[Stored data entries]
= Beginning of Section =

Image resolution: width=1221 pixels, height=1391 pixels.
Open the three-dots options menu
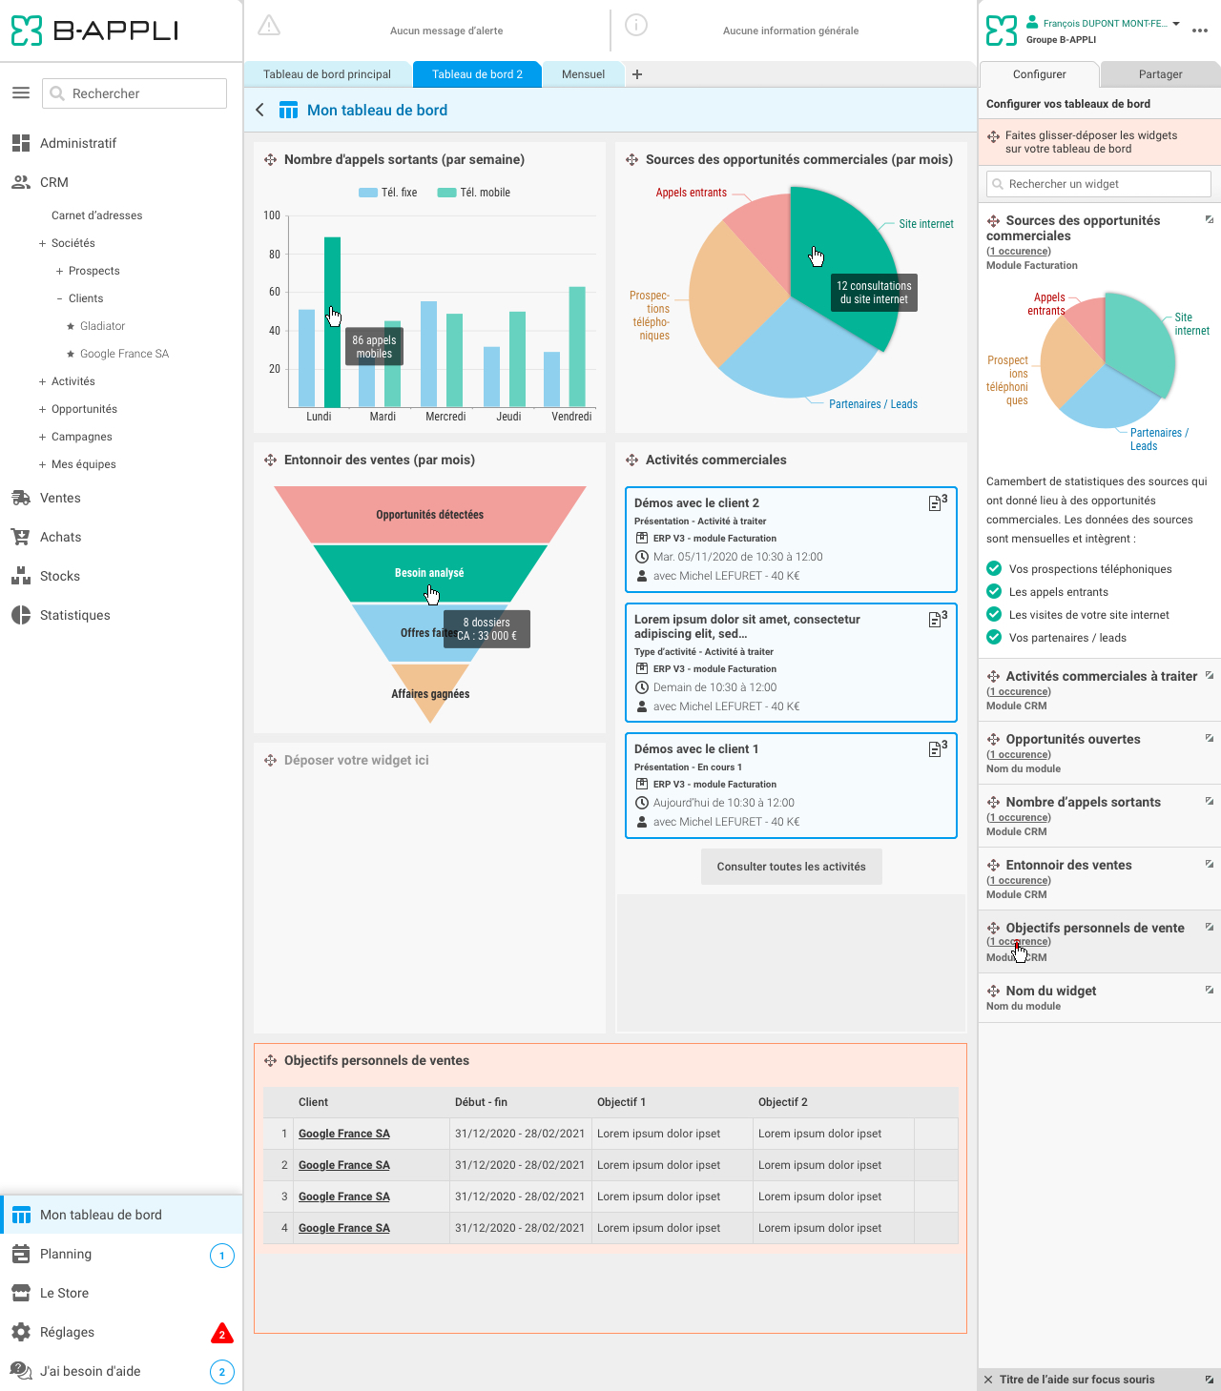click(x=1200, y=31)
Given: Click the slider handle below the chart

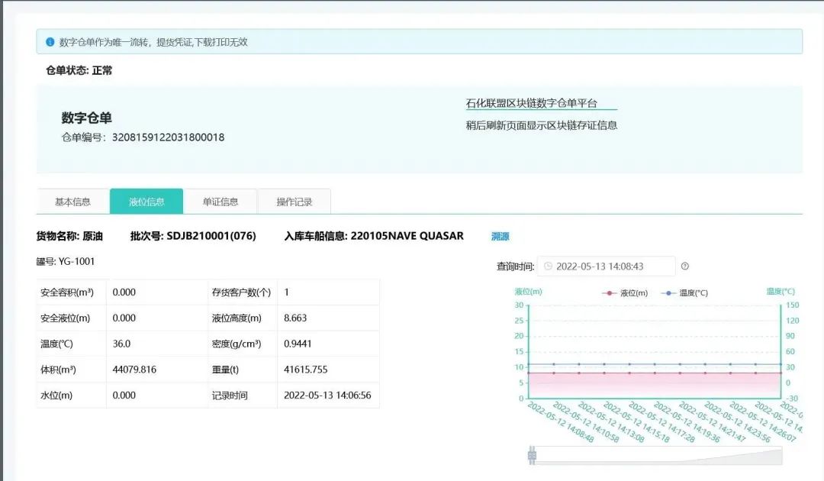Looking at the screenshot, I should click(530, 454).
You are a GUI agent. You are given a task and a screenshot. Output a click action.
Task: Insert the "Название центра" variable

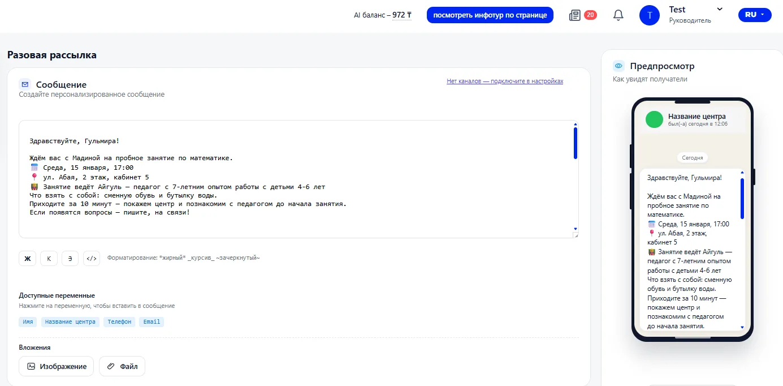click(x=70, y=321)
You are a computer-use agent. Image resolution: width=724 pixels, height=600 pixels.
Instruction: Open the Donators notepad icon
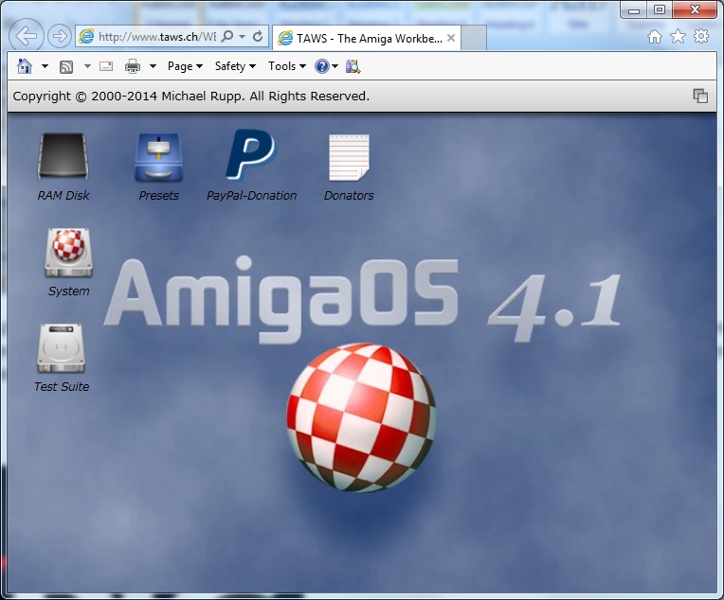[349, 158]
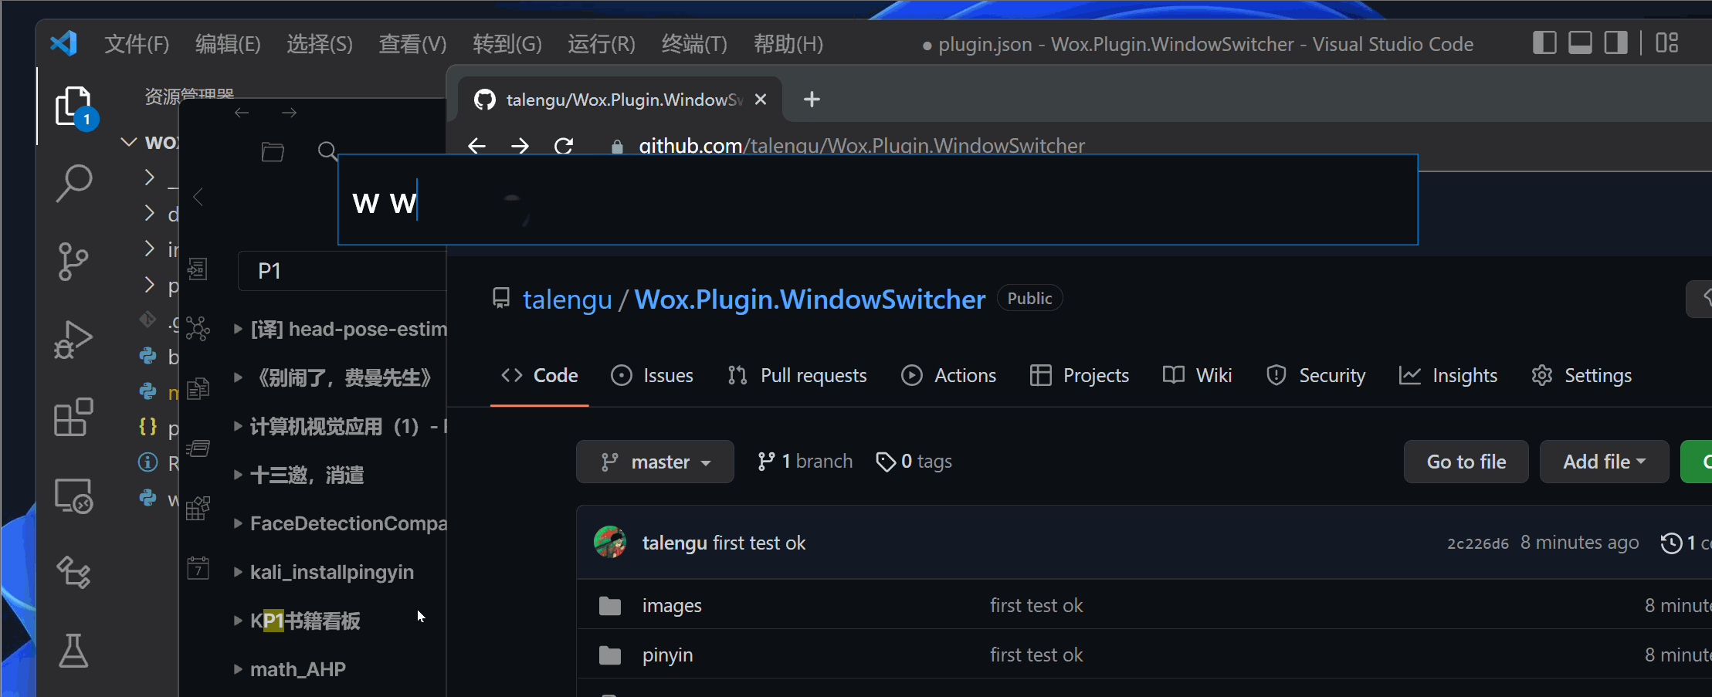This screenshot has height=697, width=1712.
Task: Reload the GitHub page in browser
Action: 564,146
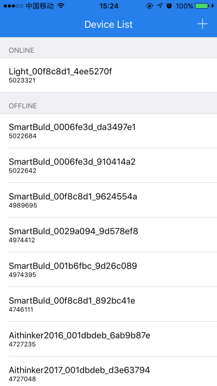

= End of Section =

Task to complete:
Each line above that contains the word "resolution" counts once; give the total and no other text.

Answer for this exercise:
2